→ EXERCISE REQUIREMENTS: Reproduce every line of these items without any changes.

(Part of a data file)
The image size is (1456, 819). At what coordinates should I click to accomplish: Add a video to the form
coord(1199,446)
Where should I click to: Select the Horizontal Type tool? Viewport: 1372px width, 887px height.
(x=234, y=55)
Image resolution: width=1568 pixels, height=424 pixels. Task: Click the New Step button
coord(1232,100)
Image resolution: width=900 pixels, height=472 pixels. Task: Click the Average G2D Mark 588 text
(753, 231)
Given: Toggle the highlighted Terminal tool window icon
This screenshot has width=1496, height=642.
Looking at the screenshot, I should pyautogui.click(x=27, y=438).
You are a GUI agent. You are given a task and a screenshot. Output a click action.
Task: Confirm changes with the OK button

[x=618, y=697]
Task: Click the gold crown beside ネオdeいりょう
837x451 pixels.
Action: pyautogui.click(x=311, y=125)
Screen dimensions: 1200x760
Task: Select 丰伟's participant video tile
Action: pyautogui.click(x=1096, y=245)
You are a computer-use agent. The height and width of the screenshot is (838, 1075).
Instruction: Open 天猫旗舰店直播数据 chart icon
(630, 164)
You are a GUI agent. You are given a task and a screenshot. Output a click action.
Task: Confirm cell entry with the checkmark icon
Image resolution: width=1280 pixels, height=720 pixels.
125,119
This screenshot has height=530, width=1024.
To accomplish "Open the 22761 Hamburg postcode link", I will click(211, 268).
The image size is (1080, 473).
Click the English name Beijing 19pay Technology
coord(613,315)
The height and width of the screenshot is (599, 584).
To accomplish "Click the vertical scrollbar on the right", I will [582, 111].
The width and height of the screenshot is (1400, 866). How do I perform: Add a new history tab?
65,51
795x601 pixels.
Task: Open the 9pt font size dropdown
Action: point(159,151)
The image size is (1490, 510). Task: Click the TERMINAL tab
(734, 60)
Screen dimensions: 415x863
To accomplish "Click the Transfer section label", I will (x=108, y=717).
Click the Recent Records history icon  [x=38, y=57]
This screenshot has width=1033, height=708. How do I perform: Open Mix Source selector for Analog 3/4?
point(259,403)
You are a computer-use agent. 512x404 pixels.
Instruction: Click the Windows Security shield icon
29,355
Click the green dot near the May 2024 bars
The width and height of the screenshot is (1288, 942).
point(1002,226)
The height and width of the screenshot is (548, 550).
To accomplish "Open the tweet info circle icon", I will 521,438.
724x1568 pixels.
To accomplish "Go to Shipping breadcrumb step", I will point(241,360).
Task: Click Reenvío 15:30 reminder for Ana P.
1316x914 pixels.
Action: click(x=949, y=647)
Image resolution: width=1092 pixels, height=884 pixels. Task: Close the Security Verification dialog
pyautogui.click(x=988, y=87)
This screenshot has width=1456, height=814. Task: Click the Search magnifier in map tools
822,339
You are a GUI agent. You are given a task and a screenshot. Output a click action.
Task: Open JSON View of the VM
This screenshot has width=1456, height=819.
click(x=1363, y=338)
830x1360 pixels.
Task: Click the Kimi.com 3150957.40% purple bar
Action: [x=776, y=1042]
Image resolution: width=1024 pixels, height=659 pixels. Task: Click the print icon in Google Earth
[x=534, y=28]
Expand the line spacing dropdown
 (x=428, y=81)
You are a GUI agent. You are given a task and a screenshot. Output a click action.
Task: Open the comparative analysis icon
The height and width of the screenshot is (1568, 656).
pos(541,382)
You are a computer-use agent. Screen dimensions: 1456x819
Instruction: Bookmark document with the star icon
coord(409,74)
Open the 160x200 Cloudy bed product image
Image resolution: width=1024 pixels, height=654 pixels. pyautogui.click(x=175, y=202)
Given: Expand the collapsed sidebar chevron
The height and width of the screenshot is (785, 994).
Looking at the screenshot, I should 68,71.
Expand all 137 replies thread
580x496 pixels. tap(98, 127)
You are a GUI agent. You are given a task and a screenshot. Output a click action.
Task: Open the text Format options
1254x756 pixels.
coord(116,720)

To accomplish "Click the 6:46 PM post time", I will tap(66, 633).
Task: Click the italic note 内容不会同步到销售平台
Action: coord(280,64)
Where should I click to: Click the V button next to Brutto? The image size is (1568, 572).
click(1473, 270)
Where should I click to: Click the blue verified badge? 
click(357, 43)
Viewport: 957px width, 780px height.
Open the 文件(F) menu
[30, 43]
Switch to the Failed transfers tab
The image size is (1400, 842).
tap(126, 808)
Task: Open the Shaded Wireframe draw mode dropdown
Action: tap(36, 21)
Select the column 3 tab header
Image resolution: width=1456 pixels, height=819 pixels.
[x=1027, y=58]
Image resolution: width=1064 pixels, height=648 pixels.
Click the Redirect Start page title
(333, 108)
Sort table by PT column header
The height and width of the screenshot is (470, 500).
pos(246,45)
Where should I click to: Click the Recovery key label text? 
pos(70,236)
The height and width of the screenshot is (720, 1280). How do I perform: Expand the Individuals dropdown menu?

→ ANSWER TO THIS PROBLEM:
The image size is (1456, 819). At what coordinates should I click to accomplish: Add a video to the form
coord(1199,446)
Where should I click to: Select the Horizontal Type tool? Viewport: 1372px width, 887px height.
(x=234, y=55)
Image resolution: width=1568 pixels, height=424 pixels. Task: Click the New Step button
coord(1232,100)
Image resolution: width=900 pixels, height=472 pixels. Task: Click the Average G2D Mark 588 text
(753, 231)
Given: Toggle the highlighted Terminal tool window icon
This screenshot has width=1496, height=642.
Looking at the screenshot, I should pyautogui.click(x=27, y=438).
You are a GUI agent. You are given a task and a screenshot. Output a click action.
Task: Confirm changes with the OK button

[x=618, y=697]
Task: Click the gold crown beside ネオdeいりょう
837x451 pixels.
Action: pyautogui.click(x=311, y=125)
Screen dimensions: 1200x760
Task: Select 丰伟's participant video tile
Action: pyautogui.click(x=1096, y=245)
You are a computer-use agent. The height and width of the screenshot is (838, 1075).
Instruction: Open 天猫旗舰店直播数据 chart icon
(630, 164)
You are a GUI agent. You are given a task and a screenshot. Output a click action.
Task: Confirm cell entry with the checkmark icon
Image resolution: width=1280 pixels, height=720 pixels.
125,119
This screenshot has height=530, width=1024.
To accomplish "Open the 22761 Hamburg postcode link", I will click(211, 268).
The image size is (1080, 473).
Click the English name Beijing 19pay Technology
coord(613,315)
The height and width of the screenshot is (599, 584).
To accomplish "Click the vertical scrollbar on the right", I will [582, 111].
The width and height of the screenshot is (1400, 866). How do I perform: Add a new history tab?
65,51
795x601 pixels.
Task: Open the 9pt font size dropdown
Action: point(159,151)
The image size is (1490, 510). Task: Click the TERMINAL tab
(734, 60)
Screen dimensions: 415x863
To accomplish "Click the Transfer section label", I will (x=108, y=717).
Click the Recent Records history icon  [x=38, y=57]
This screenshot has width=1033, height=708. How do I perform: Open Mix Source selector for Analog 3/4?
point(259,403)
You are a computer-use agent. 512x404 pixels.
Instruction: Click the Windows Security shield icon
29,355
Click the green dot near the May 2024 bars
The width and height of the screenshot is (1288, 942).
point(1002,226)
The height and width of the screenshot is (548, 550).
To accomplish "Open the tweet info circle icon", I will 521,438.
724x1568 pixels.
To accomplish "Go to Shipping breadcrumb step", I will point(241,360).
Task: Click Reenvío 15:30 reminder for Ana P.
1316x914 pixels.
Action: click(x=949, y=647)
Image resolution: width=1092 pixels, height=884 pixels. Task: Close the Security Verification dialog
pyautogui.click(x=988, y=87)
This screenshot has width=1456, height=814. Task: Click the Search magnifier in map tools
822,339
You are a GUI agent. You are given a task and a screenshot. Output a click action.
Task: Open JSON View of the VM
This screenshot has width=1456, height=819.
click(x=1363, y=338)
830x1360 pixels.
Task: Click the Kimi.com 3150957.40% purple bar
Action: [x=776, y=1042]
Image resolution: width=1024 pixels, height=659 pixels. Task: Click the print icon in Google Earth
[x=534, y=28]
Expand the line spacing dropdown
 (x=428, y=81)
You are a GUI agent. You are given a task and a screenshot. Output a click action.
Task: Open the comparative analysis icon
The height and width of the screenshot is (1568, 656).
pos(541,382)
You are a computer-use agent. Screen dimensions: 1456x819
Instruction: Bookmark document with the star icon
coord(409,74)
Open the 160x200 Cloudy bed product image
Image resolution: width=1024 pixels, height=654 pixels. pyautogui.click(x=175, y=202)
Given: Expand the collapsed sidebar chevron
The height and width of the screenshot is (785, 994).
Looking at the screenshot, I should 68,71.
Expand all 137 replies thread
580x496 pixels. tap(98, 127)
You are a GUI agent. You are given a task and a screenshot. Output a click action.
Task: Open the text Format options
1254x756 pixels.
coord(116,720)

To accomplish "Click the 6:46 PM post time", I will tap(66, 633).
Task: Click the italic note 内容不会同步到销售平台
Action: coord(280,64)
Where should I click to: Click the V button next to Brutto? The image size is (1568, 572).
click(1473, 270)
Where should I click to: Click the blue verified badge? 
click(357, 43)
Viewport: 957px width, 780px height.
Open the 文件(F) menu
[30, 43]
Switch to the Failed transfers tab
The image size is (1400, 842).
tap(126, 808)
Task: Open the Shaded Wireframe draw mode dropdown
Action: tap(36, 21)
Select the column 3 tab header
Image resolution: width=1456 pixels, height=819 pixels.
[x=1027, y=58]
Image resolution: width=1064 pixels, height=648 pixels.
Click the Redirect Start page title
(333, 108)
Sort table by PT column header
The height and width of the screenshot is (470, 500).
pos(246,45)
Where should I click to: Click the Recovery key label text? 
pos(70,236)
The height and width of the screenshot is (720, 1280). How do I perform: Expand the Individuals dropdown menu?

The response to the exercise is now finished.